«American pit bull, – гласила надпись под фотографией, – the most dangerous dog in the world».
Питбуль. Самая опасная собака в мире.
Охота тебе всегда так коротко стричься, сказала мать, протягивая руку.
Витторио инстинктивно отпрянул, но замер столь же инстинктивно: мускулы шеи напряглись, сдерживая движение, чтобы она могла запустить пальцы в немного отросшую прядь, светлую, блестящую, чуть ниспадавшую на лоб.
У тебя волосы красивые, в меня, тебе шло, когда ты их носил длинными.
Грубоватая материнская ласка. Руки маленькие, тонкие, ухоженные – а кажутся какими-то тяжелыми. Она не дотрагивалась, а толкала, сдавливала, будто хотела убедиться, что все, ей принадлежащее, до сих пор еще здесь, рядом, под рукой.
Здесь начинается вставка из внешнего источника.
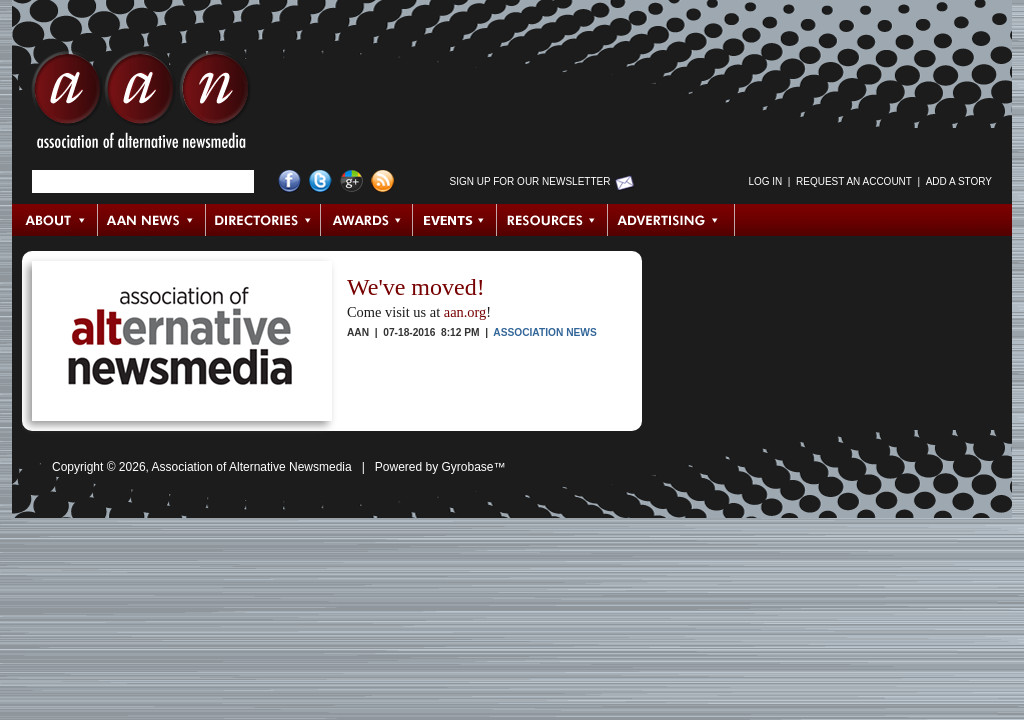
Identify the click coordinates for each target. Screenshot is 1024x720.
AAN (141, 105)
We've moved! (416, 287)
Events (455, 220)
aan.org (465, 312)
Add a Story (959, 181)
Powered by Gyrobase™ (440, 467)
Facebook (289, 181)
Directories (263, 220)
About (55, 220)
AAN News (152, 220)
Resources (552, 220)
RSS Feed (382, 181)
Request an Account (854, 181)
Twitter (320, 181)
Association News (544, 332)
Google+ (351, 181)
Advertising (671, 220)
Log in (765, 181)
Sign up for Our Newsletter (530, 181)
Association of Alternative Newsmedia (252, 467)
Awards (367, 220)
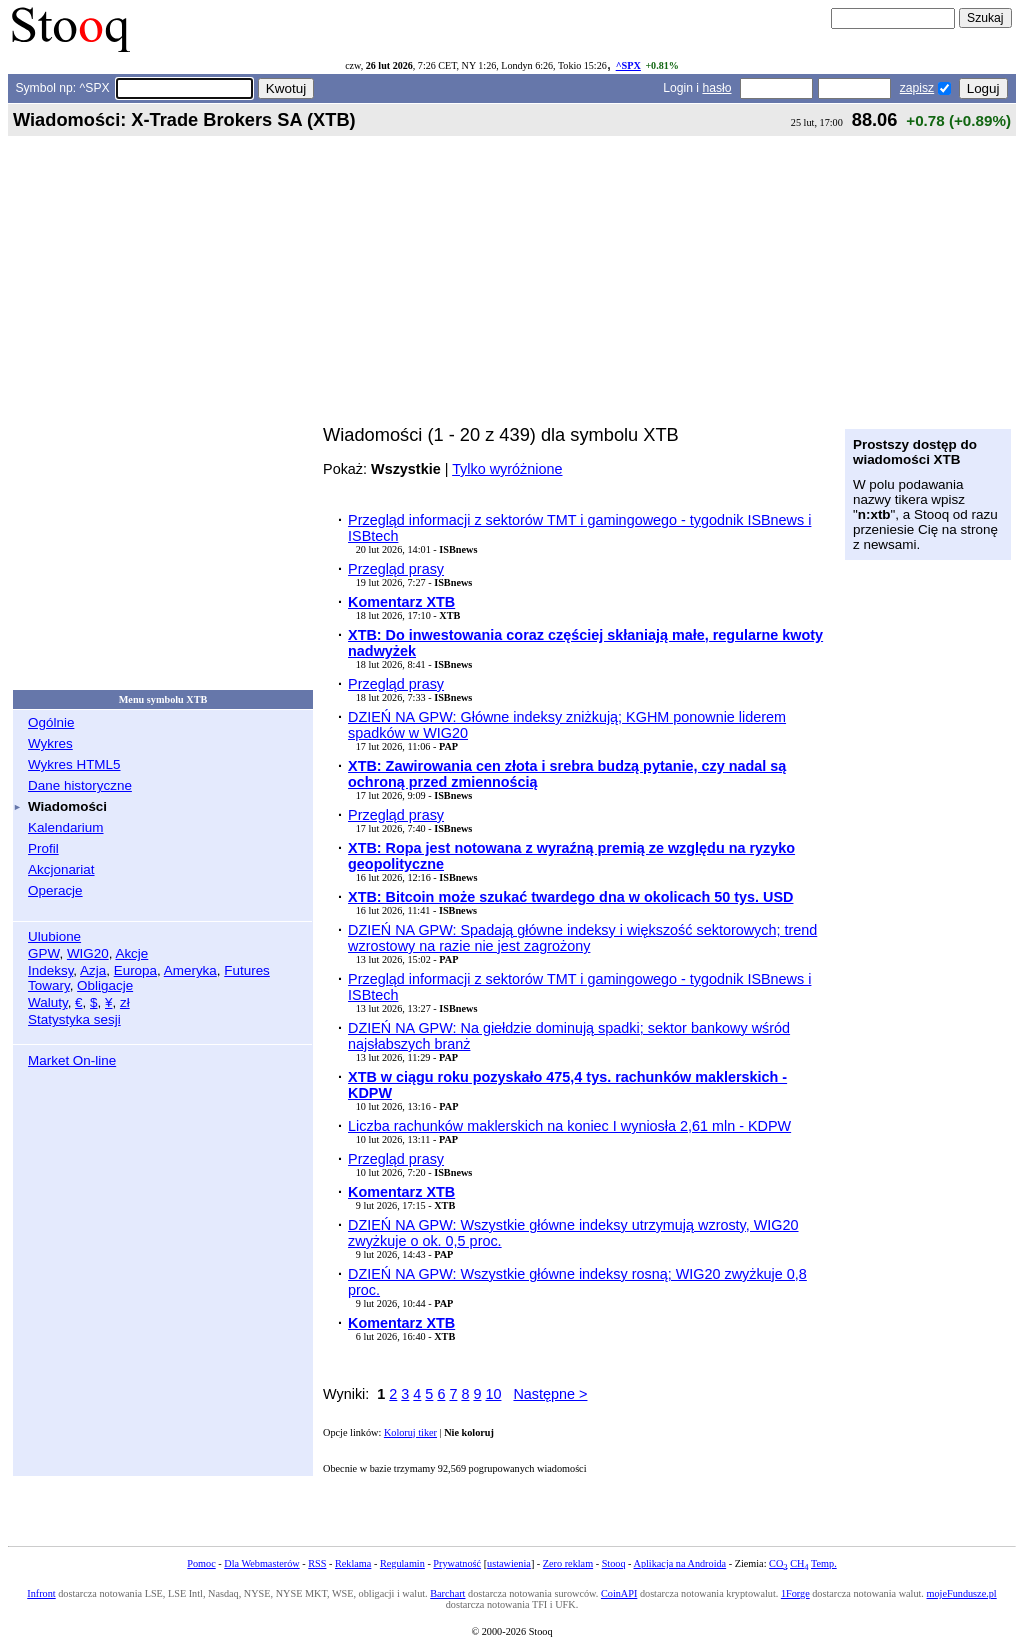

Не прикасалась ласково, а сдвигала с места, и Витторио так и стоял, напряженно вытянув шею, пока не почувствовал на коже под волосами твердые, холодные пальцы, а когда ласка откатилась и ушла в песок, как морская волна на пляже, безразлично пожал плечами.
Мне так нравится.
Мать уже думала о другом, о бифштексе, который шипел на сковородке; о том, чтобы в нужный момент ткнуть в него вилкой и перевернуть; посолить; подождать, пока кровь вытечет и испарится на раскаленном металле, ибо она была уверена, что Витторио любит хорошо прожаренное мясо, и ему так и не удалось ее переубедить. Так же Витторио не мог добиться, чтобы она оставалась на диване в гостиной и продолжала смотреть телевизор, когда он возвращался в десять, в одиннадцать часов вечера: бесполезно было говорить, что в тридцать лет он как-нибудь сумеет поджарить себе бифштекс, – нет, она все равно вставала, бросала фильм на середине и шла на кухню, а если сын настаивал, твердила, что они так редко видятся, что его никогда нет дома, и вот наконец выпал случай немного поговорить. Говорила в основном она, а Витторио едва отвечал.
Вот, хорошо прожарился, по твоему вкусу. Не склоняйся к тарелке, нос обожжешь. Салат, помидоры? Надо поесть зелени, неизвестно, чем ты там питаешься в дороге. Не слишком ли много ты работаешь? Мне кажется, ты устал, или мне только кажется? Ну так чего тебе – салата, помидоров?
Помидоров.
Он думал о другом. О носе, носе старика, который он заметил в этот день. Нос стоял у Витторио перед глазами, пока он резал мясо, белое, волокнистое, слишком сильно зажаренное, вперив невидящий взгляд в клетчатую скатерть. Сломанный нос, нависающий над губой, плоский посередине, чуть клонящийся влево. Нос человека, пережившего много; много претерпевшего, потрудившегося на своем веку.
Мать придвинулась поближе, положила руки на край стола.
Слышишь? Это – Праздник единства, но вся улица жаловалась, и теперь торжества проходят в сторонке, почти ничего не слышно. Правда, почти ничего?
Правда. Почти ничего.
Аннализа жаловалась, говорила, что все время тебе звонит, но твой сотовый отключен. По-моему, ты совсем забросил девушку – уж не морочишь ли ты ей голову? Когда вы увидитесь? Завтра вечером?
Да. Мы увидимся завтра вечером.
Эту неделю ты дома? Если дома, давай сходим навестим папу. Сколько времени ты уже не видел папу, месяц, наверное?
Да. Я эту неделю дома.
Может, завтра утром и сходим? Не слишком рано, тебе надо отоспаться. Пойдем завтра утром, хорошо?
Да.
Ты доел? Можно убрать тарелку?
Да.
Съешь еще парочку помидоров, это тебе полезно.
Да.
Пойду досмотрю фильм. Оставь все, как есть, я завтра приберу.
Да.
Витторио подождал, пока мать выйдет из кухни, положил на тарелку три ломтика помидора, один съел, другой подцепил на вилку и встал из-за стола.
Идешь в свою комнатушку? – крикнула мать из гостиной. Долго не засиживайся, ты устал.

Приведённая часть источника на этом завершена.